Scientists reveal key to affordable, room-temperature quantum light

Quantum light sources are fickle. They can flicker like stars in the night sky and can fade out like a dying flashlight. However, newly published research from the University of Oklahoma proves that adding a covering to one of these light sources, called a colloidal quantum dot, can cause them to shine without faltering, opening the door to new, affordable quantum possibilities. The findings are available in Nature Communications.

Quantum dots, or QDs, are so small that if you scaled up a single quantum dot to the size of a baseball, a baseball would be the size of the moon. QDs are used in a variety of products, from computer monitors and LEDs to solar cells and biomedical engineering devices. They are also used in quantum computing and communication.

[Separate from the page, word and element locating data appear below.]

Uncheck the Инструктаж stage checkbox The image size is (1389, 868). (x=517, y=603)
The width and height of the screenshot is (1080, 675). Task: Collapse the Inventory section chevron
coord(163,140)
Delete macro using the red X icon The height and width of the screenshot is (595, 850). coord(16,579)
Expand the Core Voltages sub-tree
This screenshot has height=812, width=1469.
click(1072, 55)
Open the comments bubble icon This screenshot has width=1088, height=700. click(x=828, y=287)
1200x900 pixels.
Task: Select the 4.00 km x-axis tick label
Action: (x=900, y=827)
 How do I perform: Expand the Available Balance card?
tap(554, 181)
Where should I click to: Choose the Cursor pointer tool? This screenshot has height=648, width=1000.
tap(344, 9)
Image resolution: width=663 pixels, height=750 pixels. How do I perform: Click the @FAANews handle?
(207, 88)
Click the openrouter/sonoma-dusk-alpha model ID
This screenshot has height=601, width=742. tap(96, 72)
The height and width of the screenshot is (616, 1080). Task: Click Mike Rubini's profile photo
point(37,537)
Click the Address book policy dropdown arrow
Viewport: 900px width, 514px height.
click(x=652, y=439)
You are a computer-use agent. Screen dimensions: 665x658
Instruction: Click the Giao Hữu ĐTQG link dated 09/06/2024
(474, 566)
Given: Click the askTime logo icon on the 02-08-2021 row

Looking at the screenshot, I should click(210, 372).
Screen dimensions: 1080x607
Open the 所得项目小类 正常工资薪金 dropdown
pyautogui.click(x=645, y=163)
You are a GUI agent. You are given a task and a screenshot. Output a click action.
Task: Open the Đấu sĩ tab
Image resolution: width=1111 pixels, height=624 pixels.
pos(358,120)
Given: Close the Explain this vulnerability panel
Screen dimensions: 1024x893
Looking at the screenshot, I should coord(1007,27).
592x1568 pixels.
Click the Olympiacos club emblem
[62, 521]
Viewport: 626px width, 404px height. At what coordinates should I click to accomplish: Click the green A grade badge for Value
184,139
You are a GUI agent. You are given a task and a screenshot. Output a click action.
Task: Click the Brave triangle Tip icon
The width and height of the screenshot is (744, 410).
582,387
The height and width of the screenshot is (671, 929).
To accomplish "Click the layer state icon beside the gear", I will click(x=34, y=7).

A research study led by OU Assistant Professor Yitong Dong demonstrates that adding a crystalized molecular layer to QDs made of perovskite neutralizes surface defects and stabilizes the surface lattices. Doing so prevents them from darkening or blinking.

“In quantum computing, you must be able to control how many photons are emitted at any given time,” he said. “QDs are notoriously unstable, so we worked to create a crystal covering that could stabilize their quantum emissions. This material is ideal because it is inexpensive to use and scale and is efficient at room temperature.”

Quantum dots have historically had several problems. First, their surfaces can easily become defective. These defects can cause the QDs to fail, often after only 10–20 minutes of use. The crystal coverings deployed by Dong and his collaborators extend the continuous photon emission of QDs to more than 12 hours without any decay, and virtually no blinking.

Second, single photon emitters have traditionally operated at extremely low cryogenic temperatures. In fact, they typically require liquid helium at -452 degrees Fahrenheit, making them impractical for most real-world applications. This research, however, demonstrates that perovskite QDs achieve nearly 100% efficiency at room temperature. This breakthrough makes them significantly easier, cheaper and more appealing to use.

“Although there has been real interest in the exotic optical properties of this material, the sophistication needed to fabricate a single photon emitter was cost-prohibitive,” Dong said. “But since perovskite QDs can be used at normal temperatures and synthesized for very little cost, we believe they could become the photonic chip light source for future quantum computing and quantum communication devices.”

According to Dong, these findings pave the way for future quantum emitter designs that extend beyond this specific material or molecular structure.

“In my opinion, our research has profound implications for the quantum field,” he said. “We’ve found a way to stabilize these QDs using organic and inorganic molecular crystals, opening the door for others to explore the fundamental optical properties and fundamental physics of these materials. It’s really exciting.”